Data for this task START

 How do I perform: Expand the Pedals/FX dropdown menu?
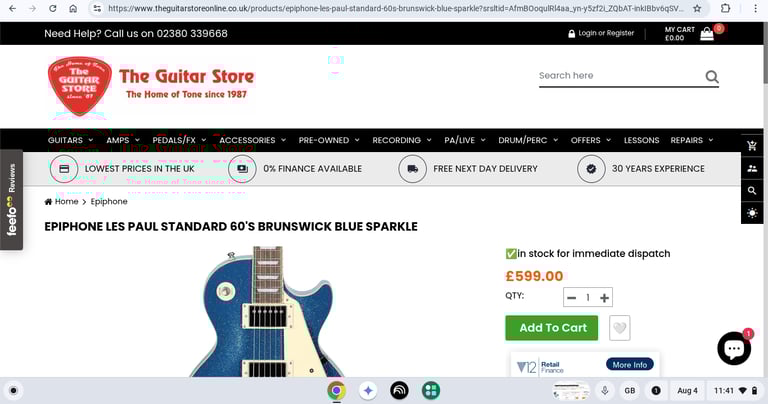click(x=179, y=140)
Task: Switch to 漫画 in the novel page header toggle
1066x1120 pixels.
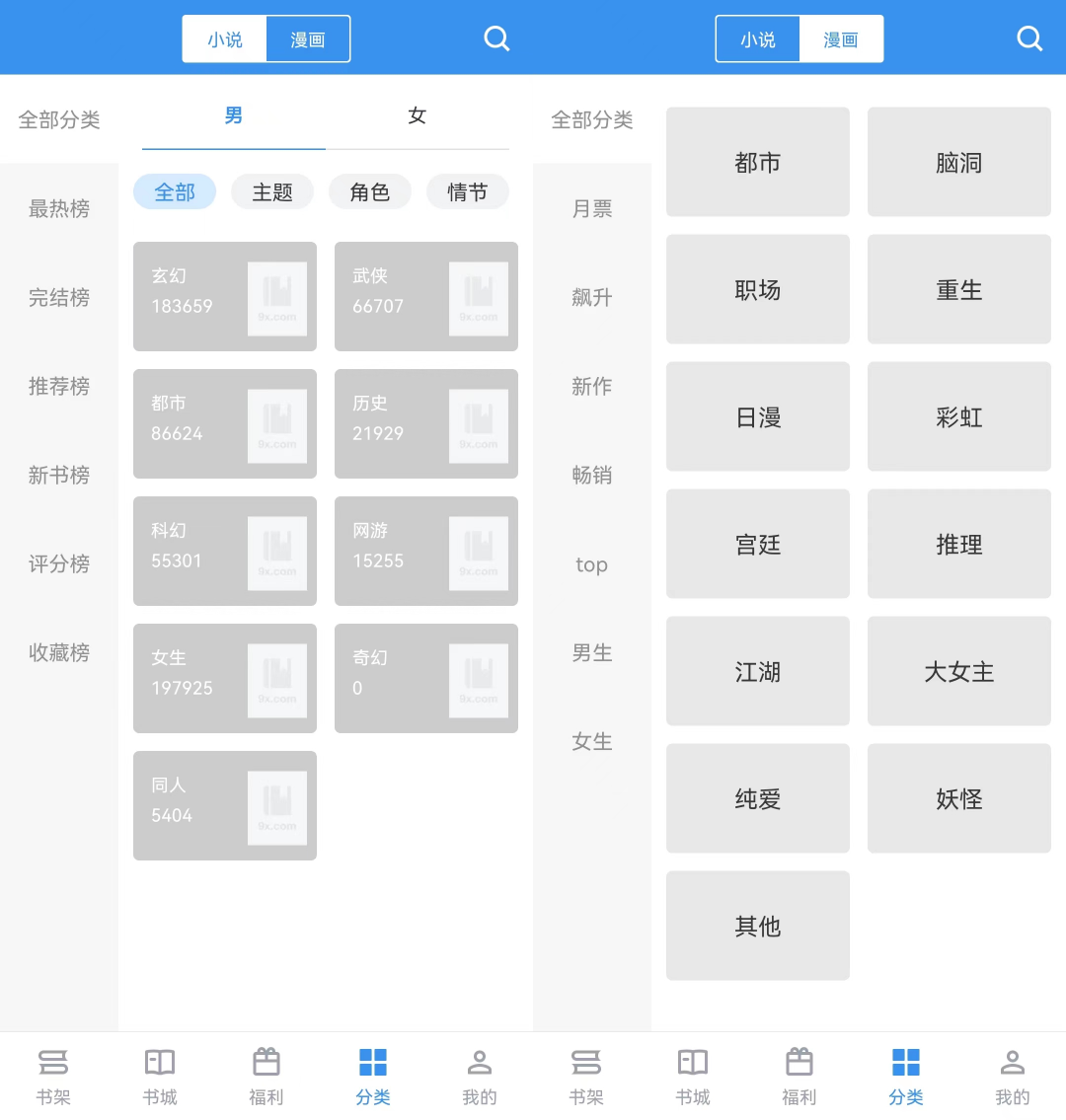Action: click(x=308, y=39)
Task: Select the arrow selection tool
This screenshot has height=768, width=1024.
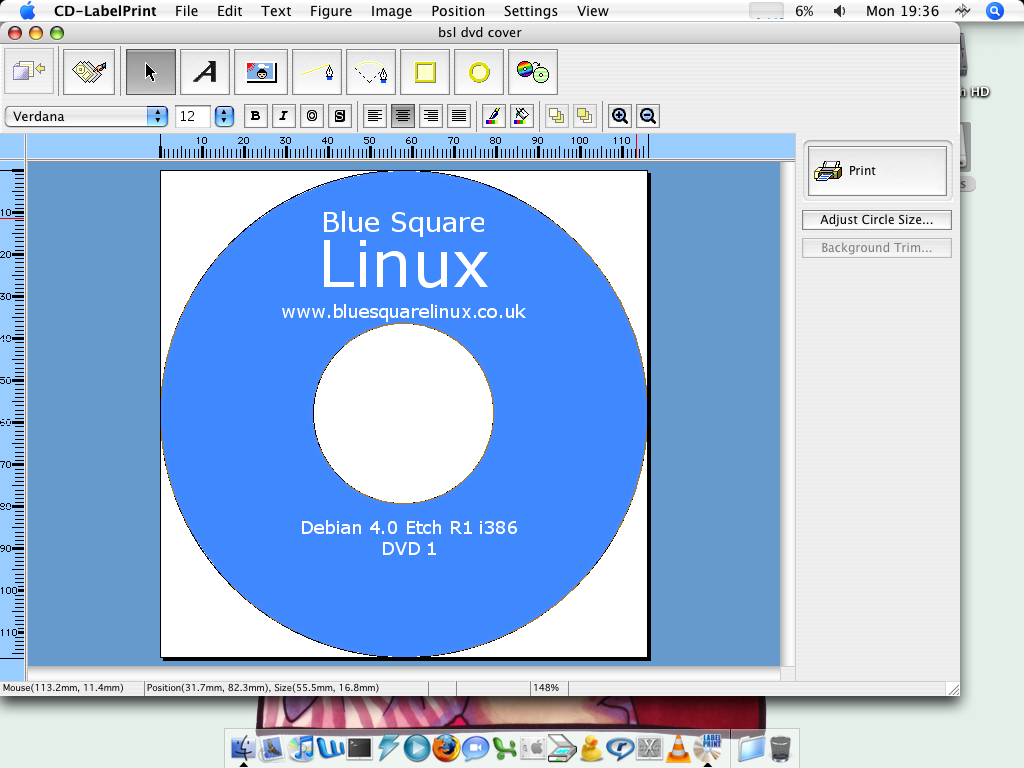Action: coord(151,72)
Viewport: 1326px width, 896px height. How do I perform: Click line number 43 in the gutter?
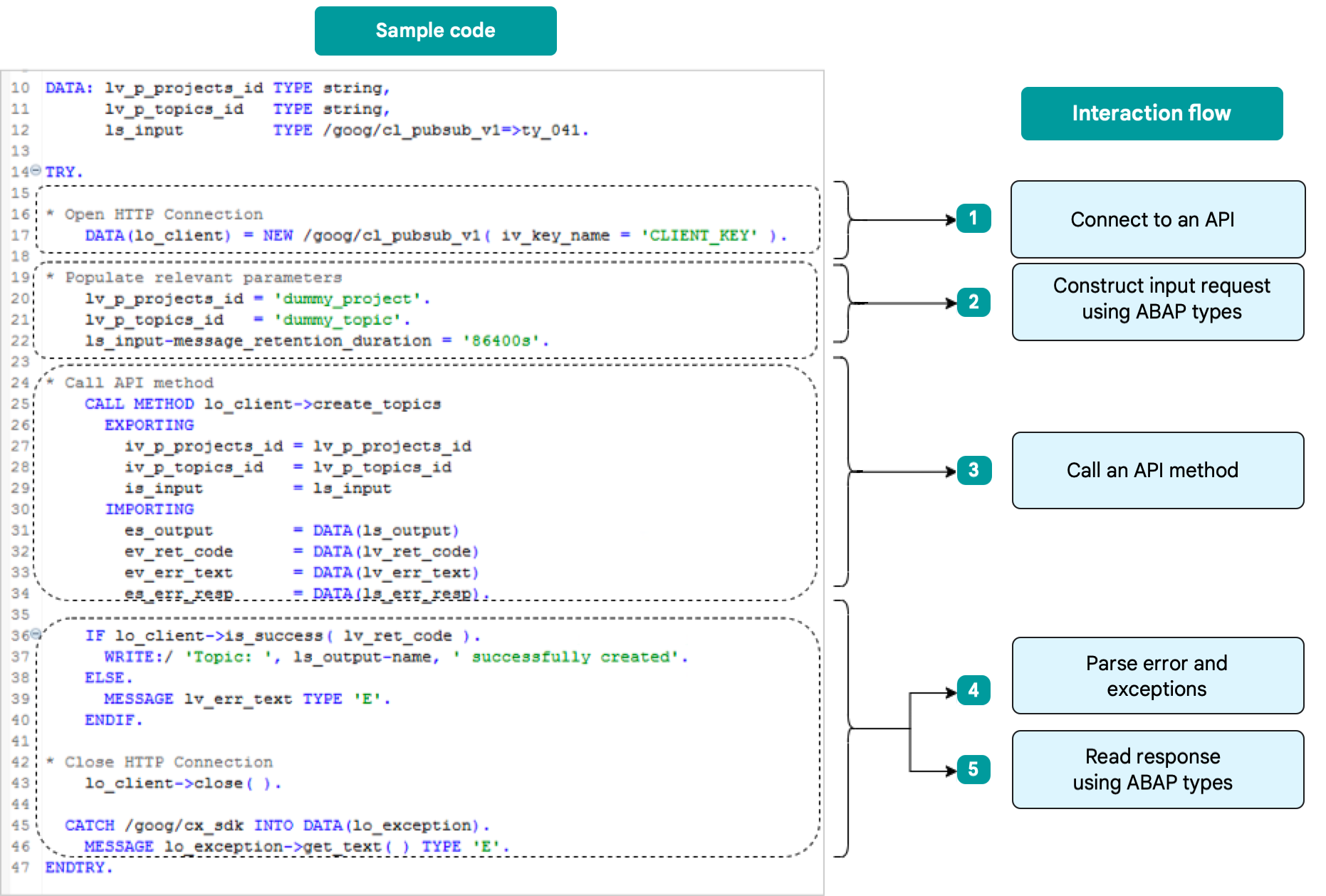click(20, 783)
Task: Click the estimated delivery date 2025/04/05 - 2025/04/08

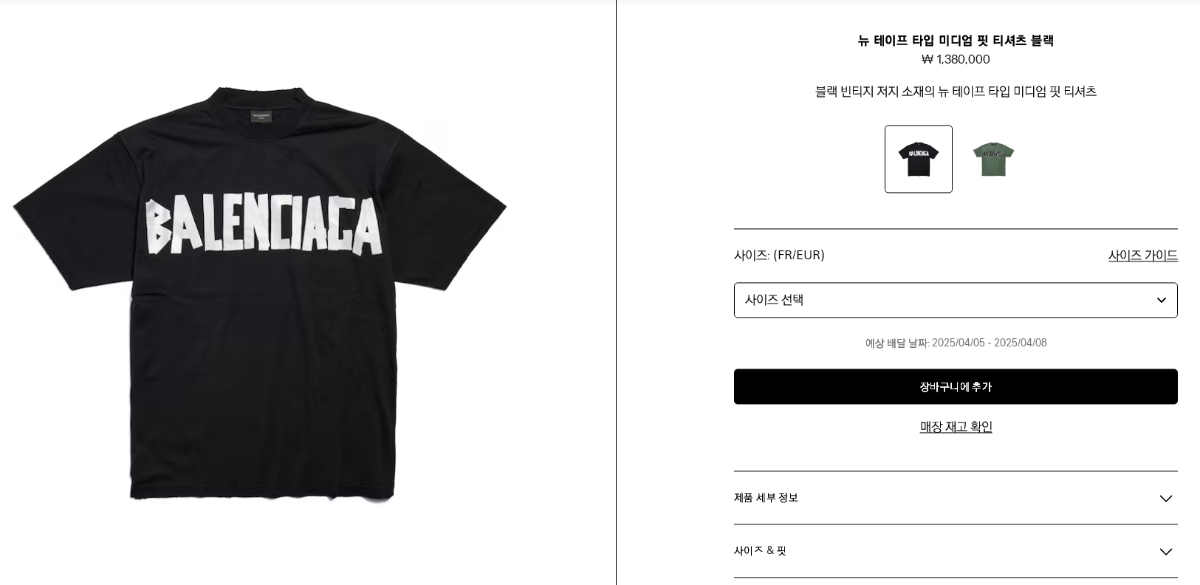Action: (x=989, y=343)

Data for this task END

- Task objective -
Would you copy out every entry above word for word, without the pictures?

- Task output -
 How do I perform: Expand the Pedals/FX dropdown menu?
click(x=179, y=140)
Task: Switch to 漫画 in the novel page header toggle
1066x1120 pixels.
Action: click(x=308, y=39)
Task: Select the arrow selection tool
This screenshot has height=768, width=1024.
Action: coord(151,72)
Viewport: 1326px width, 896px height. How do I perform: Click line number 43 in the gutter?
click(20, 783)
Task: Click the estimated delivery date 2025/04/05 - 2025/04/08

Action: (x=989, y=343)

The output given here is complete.